- Opening Delimiter -

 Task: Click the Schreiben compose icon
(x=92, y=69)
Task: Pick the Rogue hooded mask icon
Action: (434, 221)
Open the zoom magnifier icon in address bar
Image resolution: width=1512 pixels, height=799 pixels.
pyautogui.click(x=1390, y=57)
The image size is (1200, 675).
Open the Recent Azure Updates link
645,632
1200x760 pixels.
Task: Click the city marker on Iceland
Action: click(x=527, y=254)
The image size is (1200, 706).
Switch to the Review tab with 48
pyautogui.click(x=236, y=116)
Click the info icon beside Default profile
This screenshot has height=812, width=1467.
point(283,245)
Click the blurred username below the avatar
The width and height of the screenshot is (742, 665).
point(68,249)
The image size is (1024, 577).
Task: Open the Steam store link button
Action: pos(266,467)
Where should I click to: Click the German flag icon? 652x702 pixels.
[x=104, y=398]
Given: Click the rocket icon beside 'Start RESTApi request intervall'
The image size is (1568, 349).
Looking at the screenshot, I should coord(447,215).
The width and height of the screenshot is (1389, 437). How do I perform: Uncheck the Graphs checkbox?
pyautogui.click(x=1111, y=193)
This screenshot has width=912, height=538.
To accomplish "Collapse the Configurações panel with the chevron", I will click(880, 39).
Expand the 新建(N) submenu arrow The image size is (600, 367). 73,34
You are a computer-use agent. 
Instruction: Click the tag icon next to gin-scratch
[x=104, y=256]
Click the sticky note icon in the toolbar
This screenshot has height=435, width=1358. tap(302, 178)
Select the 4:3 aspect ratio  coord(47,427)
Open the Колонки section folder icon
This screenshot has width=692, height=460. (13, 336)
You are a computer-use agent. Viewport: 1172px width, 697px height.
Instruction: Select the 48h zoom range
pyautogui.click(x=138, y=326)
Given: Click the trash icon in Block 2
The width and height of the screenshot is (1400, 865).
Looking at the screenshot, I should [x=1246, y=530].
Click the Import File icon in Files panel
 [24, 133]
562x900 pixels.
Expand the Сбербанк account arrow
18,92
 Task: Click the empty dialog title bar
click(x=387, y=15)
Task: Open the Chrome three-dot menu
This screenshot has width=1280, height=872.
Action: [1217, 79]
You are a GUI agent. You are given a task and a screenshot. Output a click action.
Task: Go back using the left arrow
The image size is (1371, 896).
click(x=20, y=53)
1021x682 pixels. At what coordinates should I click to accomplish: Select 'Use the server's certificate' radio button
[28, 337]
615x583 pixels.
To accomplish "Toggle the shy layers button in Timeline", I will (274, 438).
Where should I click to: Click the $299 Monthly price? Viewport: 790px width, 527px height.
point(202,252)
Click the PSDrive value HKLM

- Closing Delimiter -

_Your objective:_
After reading the material above, state how many of its lines hold the word "agent". No other output is needed.

_Answer to this problem:_
3